Rivian (RIVN) is working on undisclosed variants of its R2 electric vehicles, the company's CEO said days after starting volume production of the smaller, more affordable SUVs. Rivian, known for its high-end R1 SUVs and pickup trucks, plans to start deliveries of R2 SUVs around June, with analysts saying a successful rollout is critical to expanding the company's mass-market presence.
"There are other variants of R2, which we haven't shown," CEO RJ Scaringe said in an interview with Reuters when asked about a pickup variant of the R2. "What we're building in Georgia allows for different variations," he said, referring to a new plant where Rivian will eventually expand production of R2 vehicles. Scaringe did not disclose details on what the other variants would look like.
Demand for EVs has been impacted by the removal of key tax credits in the United States, although high gasoline prices have raised interest in battery-powered vehicles. Affordable EVs are seen as a bright spot in the industry, since borrowing costs remain high.
Rivian, in March, announced various trims of the R2 SUV. The rollout will begin with a $5 000 R2, with cheaper versions to follow later this year and in 2027. A keenly awaited $45 000 trim with over 275 miles of range — likely to significantly broaden Rivian's customer base — will be available by late 2027.
Rivian, which also makes electric vans primarily for Amazon, first launched its R1T pickups in 2021, followed by R1S SUVs.
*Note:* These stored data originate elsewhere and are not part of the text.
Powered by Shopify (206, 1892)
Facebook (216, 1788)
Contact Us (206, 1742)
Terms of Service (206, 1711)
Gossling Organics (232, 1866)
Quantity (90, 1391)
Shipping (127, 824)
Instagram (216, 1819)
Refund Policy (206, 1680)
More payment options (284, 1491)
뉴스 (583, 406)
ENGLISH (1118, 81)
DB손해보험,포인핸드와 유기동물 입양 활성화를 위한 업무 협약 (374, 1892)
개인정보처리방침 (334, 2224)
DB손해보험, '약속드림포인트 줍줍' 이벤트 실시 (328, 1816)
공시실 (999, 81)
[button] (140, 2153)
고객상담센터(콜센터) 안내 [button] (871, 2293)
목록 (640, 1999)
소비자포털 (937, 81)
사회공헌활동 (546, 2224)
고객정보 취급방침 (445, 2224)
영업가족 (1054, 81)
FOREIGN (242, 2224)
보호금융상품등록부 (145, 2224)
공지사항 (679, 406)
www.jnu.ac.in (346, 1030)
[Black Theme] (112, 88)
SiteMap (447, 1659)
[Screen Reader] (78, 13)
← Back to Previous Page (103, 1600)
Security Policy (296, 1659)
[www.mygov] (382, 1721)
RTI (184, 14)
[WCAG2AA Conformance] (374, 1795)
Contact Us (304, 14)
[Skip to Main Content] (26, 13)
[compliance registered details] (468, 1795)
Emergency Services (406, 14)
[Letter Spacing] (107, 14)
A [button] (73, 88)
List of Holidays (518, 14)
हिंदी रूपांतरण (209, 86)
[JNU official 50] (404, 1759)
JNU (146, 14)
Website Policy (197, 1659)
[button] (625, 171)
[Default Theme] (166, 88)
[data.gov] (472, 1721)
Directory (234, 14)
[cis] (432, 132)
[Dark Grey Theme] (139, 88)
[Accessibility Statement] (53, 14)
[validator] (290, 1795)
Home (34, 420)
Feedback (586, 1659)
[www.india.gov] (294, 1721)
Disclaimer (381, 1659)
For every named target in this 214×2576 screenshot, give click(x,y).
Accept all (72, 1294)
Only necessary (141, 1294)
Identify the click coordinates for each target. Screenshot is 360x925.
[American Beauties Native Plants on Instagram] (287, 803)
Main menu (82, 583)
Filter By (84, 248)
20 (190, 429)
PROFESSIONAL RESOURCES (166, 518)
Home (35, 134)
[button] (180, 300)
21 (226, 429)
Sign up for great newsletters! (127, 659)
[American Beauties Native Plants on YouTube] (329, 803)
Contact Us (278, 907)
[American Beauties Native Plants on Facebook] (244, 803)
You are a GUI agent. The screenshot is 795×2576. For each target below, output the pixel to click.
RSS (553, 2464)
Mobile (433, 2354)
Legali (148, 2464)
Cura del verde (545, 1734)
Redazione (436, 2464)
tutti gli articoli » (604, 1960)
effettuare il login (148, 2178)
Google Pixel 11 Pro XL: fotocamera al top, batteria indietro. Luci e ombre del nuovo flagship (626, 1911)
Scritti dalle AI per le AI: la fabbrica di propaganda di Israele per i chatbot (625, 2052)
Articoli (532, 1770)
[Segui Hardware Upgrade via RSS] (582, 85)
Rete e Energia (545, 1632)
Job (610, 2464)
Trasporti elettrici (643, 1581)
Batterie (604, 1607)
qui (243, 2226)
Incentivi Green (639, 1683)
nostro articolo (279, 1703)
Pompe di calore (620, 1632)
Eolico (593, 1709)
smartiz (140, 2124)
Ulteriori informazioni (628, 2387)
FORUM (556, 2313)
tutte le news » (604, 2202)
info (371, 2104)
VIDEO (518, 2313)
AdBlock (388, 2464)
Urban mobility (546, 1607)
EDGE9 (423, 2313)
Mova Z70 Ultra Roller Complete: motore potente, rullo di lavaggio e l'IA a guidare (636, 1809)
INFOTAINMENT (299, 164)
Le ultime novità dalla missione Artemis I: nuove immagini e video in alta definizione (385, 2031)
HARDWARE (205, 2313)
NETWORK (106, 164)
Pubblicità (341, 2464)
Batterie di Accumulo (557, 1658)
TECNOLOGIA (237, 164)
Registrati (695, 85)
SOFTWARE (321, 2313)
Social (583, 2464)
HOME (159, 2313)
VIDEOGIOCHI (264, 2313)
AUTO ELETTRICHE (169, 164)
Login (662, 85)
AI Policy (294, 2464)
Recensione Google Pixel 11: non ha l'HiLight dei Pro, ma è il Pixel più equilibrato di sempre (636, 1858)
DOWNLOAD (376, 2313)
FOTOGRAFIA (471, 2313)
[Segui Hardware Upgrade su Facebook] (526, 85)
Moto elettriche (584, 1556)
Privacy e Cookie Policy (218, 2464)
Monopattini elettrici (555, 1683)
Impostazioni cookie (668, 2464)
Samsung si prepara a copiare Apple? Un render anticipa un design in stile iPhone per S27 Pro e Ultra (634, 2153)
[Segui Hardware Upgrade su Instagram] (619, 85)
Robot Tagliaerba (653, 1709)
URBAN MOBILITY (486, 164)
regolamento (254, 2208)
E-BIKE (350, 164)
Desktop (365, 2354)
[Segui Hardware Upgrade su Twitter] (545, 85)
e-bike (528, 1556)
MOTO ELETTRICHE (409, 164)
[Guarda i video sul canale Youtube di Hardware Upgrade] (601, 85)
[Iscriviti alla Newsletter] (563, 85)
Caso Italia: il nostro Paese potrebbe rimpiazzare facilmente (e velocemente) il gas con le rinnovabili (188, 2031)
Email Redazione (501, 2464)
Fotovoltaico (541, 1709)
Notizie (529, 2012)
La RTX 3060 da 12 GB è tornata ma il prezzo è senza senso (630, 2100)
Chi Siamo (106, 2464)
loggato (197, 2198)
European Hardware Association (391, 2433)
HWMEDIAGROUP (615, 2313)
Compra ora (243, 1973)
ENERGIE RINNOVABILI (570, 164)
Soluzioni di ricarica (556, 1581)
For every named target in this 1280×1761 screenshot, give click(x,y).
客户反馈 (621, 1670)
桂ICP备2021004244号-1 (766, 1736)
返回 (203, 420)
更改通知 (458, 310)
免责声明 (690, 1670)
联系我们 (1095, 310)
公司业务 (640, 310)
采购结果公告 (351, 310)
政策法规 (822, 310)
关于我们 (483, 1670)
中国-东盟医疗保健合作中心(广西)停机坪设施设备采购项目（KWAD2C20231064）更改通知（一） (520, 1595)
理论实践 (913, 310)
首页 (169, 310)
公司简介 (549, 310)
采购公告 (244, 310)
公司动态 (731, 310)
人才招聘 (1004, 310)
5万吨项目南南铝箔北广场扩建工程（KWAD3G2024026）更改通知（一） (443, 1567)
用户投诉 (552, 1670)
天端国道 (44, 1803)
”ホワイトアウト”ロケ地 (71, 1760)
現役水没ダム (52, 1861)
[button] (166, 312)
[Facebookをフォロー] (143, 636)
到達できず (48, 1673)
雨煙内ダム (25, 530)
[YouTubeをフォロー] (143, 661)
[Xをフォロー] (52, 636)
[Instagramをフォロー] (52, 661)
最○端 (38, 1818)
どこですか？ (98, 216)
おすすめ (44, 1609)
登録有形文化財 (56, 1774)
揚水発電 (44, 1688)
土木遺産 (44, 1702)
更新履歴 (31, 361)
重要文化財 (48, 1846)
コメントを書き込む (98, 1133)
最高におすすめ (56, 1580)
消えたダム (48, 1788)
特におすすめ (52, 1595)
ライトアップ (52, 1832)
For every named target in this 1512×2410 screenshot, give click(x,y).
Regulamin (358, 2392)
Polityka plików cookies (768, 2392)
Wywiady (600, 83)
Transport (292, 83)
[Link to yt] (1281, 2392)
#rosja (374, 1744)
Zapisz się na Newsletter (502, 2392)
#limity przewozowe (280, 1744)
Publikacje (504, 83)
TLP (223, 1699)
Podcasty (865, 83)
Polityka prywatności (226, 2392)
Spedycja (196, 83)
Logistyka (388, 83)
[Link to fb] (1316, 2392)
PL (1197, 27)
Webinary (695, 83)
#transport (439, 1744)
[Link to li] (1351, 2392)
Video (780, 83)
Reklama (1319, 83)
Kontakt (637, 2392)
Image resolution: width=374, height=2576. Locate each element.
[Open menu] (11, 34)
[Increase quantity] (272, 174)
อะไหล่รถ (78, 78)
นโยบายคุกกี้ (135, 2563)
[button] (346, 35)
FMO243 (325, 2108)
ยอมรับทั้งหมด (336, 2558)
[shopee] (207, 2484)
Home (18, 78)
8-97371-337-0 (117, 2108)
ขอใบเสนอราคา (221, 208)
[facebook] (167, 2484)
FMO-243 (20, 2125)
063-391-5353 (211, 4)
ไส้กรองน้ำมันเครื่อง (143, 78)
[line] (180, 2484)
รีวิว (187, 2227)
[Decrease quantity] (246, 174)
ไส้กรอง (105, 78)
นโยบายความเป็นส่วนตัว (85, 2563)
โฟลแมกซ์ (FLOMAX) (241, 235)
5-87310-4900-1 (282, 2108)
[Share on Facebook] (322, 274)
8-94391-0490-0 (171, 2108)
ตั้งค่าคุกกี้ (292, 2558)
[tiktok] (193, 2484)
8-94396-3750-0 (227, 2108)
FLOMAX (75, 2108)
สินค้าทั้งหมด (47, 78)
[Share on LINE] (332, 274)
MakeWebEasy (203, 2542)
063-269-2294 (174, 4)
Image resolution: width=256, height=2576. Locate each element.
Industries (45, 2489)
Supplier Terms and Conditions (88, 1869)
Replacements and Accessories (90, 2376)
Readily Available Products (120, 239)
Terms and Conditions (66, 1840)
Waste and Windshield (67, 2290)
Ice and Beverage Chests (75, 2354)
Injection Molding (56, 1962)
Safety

With the mid-size platform, Rivian has announced R2 SUVs, as well as a smaller R3 crossover and the R3X performance variant.
"So clearly there could be an R2X," Scaringe said. "There's going to be combinations. I want to be careful not to announce the program."
Rivian's forecast of a 53% jump in deliveries this year is driven by the rollout of R2 vehicles and implies roughly 22 000 to 23 000 R2 deliveries, assuming steady demand and a smooth production ramp.
The R2 is likely to "materially boost sales" and "capture additional EV market share," helped by its lower price point and autonomy features, Cantor Fitzgerald analyst Andres Sheppard said in a client note following Rivian's quarterly earnings results last week.
The vehicle is also central to Uber's $1.25 billion robotaxi deal with Rivian, in which the ride-hailing firm will start deploying 10 000 fully autonomous R2 vehicles from 2028.
The sentiment is cautiously optimistic for Rivian, with the R2 platform positioned as the company's mass-market catalyst. The development of additional undisclosed R2 variants — potentially including a pickup, performance R2X, or other body styles — suggests Rivian is maximising platform flexibility to capture different customer segments, similar to how traditional automakers offer multiple variants from a single architecture. The Georgia plant's role in enabling these variants reinforces Rivian's long-term production scaling plans. Rising gasoline prices represent a significant potential demand driver for electric vehicles, as higher fuel costs improve the total cost of ownership equation for battery-powered cars relative to internal combustion engine options. If gasoline prices remain elevated, due to ongoing Middle East tensions, consumer interest in affordable EVs, such as the $45 000 R2 trim, could accelerate. However, near-term headwinds remain: the removal of US tax credits raises effective prices, borrowing costs are still high, and Rivian must execute a smooth production ramp-up. The Uber robotaxi deal provides a long-term volume anchor. The market will watch for official announcements of the teased variants and progress toward the 2027 $45 000 trim. Overall, Rivian is building out a compelling mass-market narrative that could benefit from sustained high gasoline prices, but execution and consumer affordability remain key variables.